Krótkie ćwiczenie 1: Przedstaw w formie krótkiej listy akapit z tekstu źródłowego zaczynający się od słów „Dla Swobody to ósmy tytuł”. Zachowaj jego główne fakty.
Krótkie ćwiczenie 2: Wymień wszystkie lekkoatletki, które tekst źródłowy podaje z imienia i nazwiska.
Krótkie ćwiczenie 3:
Odpowiedz na podstawie tekstu źródłowego na poniższe pytania:
(a) Z jakim czasem Ewa Swoboda wygrała finał biegu na 60 metrów?
(b) W którym roku Pia Skrzyszowska zdobyła srebro w biegu na 60 metrów przez płotki?
(c) W jakim mieście odbędą się halowe mistrzostwa świata?

Tekst źródłowy:
+===+
Janusz Romanowicz
Od 2018 roku redaktor sportowy w lokalnej stacji radiowej. Amatorsko trenuje biegi długodystansowe, głównie 5 i 10 km. Sukcesów brak, ale i tak jest fajnie.
W Toruniu rozpoczęły się halowe mistrzostwa Polski w lekkoatletyce. Zgodnie z oczekiwaniami po złote medale sięgnęły Ewa Swoboda i Pia Skrzyszowska. Dla naszych lekkoatletek był to kolejny udany sprawdzian przed halowymi mistrzostwami świata w Glasgow.
W finale biegu na 60 metrów Ewa Swoboda wygrała z czasem 7.05 s. To jej trzeci najlepszy wynik w tym sezonie. W eliminacjach sprinterka AZS-u AWF Katowice również była najszybsza – 7.09. Wicemistrzynią Polski została Krystsina Tsimanouskaya (AZS AWF Warszawa) – 7.25, która tylko o jedną setną wygrała z Magdaleną Stefanowicz (AZS AWF Katowice).
Dla Swobody to ósmy tytuł mistrzyni Polski na 60 metrów. Pierwsze złoto zdobyła już w 2015 roku, kiedy miała 17 lat. Później triumfowała w latach 2017-2019. Teraz odniosła swoje czwarte zwycięstwo z rzędu.
Nie było też niespodzianki w biegu na 60 metrów przez płotki. Tutaj wyraźne zwycięstwo odniosła wiceliderka europejskich tabel Pia Skrzyszowska (AZS AWF Warszawa). W finale jako jedyna pobiegła w czasie poniżej 8 sekund (7.91). W eliminacjach miała czas 7.99.
To jej pierwszy tytuł halowej mistrzyni Polski. W 2021 roku miała w tej konkurencji srebro. Rok później również została wicemistrzynią kraju, tyle że na dystansie 60 metrów.
+===+
Zbiór danych:
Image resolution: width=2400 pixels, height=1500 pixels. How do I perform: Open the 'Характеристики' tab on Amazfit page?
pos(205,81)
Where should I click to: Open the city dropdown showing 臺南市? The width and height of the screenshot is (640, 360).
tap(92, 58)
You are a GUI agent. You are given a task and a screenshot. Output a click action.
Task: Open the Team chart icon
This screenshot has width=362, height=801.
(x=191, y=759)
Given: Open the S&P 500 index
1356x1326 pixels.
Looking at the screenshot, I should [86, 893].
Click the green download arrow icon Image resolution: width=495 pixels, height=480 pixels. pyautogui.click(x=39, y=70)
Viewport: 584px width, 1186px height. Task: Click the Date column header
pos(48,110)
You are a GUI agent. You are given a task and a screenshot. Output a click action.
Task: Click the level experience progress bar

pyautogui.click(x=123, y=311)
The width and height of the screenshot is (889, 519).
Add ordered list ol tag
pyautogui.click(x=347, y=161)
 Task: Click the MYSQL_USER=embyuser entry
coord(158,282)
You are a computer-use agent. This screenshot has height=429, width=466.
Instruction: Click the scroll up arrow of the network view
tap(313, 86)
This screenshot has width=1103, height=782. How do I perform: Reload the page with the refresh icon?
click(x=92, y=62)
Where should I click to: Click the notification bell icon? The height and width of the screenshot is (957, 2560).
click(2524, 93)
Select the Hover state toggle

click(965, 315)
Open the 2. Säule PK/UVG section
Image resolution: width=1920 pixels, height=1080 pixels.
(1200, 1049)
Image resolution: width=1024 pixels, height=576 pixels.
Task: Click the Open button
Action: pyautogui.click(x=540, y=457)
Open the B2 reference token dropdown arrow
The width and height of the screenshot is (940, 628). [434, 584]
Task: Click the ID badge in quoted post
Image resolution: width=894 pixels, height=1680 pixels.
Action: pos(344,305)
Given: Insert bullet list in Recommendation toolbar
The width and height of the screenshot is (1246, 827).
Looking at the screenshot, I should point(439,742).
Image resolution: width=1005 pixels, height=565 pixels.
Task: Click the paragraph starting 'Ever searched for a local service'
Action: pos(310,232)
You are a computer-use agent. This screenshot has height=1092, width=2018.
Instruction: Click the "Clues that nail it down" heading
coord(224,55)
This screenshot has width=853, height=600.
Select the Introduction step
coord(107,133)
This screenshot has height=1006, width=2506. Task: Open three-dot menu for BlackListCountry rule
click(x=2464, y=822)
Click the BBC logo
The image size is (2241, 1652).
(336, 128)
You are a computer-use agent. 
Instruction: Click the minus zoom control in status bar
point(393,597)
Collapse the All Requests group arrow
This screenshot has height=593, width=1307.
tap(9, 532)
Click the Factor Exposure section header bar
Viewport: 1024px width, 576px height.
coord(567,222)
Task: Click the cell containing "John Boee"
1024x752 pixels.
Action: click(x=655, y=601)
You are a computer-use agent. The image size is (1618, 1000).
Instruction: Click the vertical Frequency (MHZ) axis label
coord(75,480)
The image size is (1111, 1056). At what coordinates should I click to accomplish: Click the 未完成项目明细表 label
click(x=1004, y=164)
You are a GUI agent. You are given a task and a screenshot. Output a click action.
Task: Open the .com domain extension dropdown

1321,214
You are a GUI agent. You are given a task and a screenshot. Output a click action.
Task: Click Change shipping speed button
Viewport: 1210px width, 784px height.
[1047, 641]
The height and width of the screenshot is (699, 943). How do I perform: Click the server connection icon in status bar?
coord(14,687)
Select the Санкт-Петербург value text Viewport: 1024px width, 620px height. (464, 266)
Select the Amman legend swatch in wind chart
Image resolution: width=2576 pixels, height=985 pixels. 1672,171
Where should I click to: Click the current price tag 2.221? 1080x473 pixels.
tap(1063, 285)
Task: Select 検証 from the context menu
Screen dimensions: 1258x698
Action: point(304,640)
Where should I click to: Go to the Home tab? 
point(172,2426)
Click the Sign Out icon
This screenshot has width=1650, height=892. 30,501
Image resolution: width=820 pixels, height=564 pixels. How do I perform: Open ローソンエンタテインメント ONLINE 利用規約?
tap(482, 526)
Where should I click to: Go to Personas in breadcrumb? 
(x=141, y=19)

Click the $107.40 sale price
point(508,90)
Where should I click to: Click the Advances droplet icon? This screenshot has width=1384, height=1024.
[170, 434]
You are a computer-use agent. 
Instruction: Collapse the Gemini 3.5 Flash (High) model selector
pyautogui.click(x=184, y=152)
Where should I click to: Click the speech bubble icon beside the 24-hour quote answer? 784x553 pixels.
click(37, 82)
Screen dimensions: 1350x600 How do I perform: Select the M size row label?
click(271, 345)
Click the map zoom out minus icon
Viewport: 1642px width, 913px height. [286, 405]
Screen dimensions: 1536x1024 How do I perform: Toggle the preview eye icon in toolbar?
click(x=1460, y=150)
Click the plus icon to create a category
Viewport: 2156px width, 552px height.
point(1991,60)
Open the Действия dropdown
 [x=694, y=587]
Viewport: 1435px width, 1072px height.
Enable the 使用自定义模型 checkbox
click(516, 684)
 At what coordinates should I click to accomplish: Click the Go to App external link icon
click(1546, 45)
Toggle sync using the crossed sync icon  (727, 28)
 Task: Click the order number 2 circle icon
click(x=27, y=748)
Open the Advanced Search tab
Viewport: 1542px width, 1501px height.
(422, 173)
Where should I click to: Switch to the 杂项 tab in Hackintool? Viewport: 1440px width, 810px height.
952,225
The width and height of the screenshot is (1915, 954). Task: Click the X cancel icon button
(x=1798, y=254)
+===+
Rozwiązanie zadania 1:
- Ewa Swoboda zdobyła ósmy tytuł mistrzyni Polski na 60 metrów.
- Pierwsze złoto wywalczyła w 2015 roku, mając 17 lat.
- Wygrywała również w latach 2017–2019.
- Obecne zwycięstwo jest jej czwartym z rzędu.

Rozwiązanie zadania 2:
- Ewa Swoboda
- Pia Skrzyszowska
- Krystsina Tsimanouskaya
- Magdalena Stefanowicz

Rozwiązanie zadania 3:
(a) 7.05 s.
(b) W 2021 roku.
(c) W Glasgow.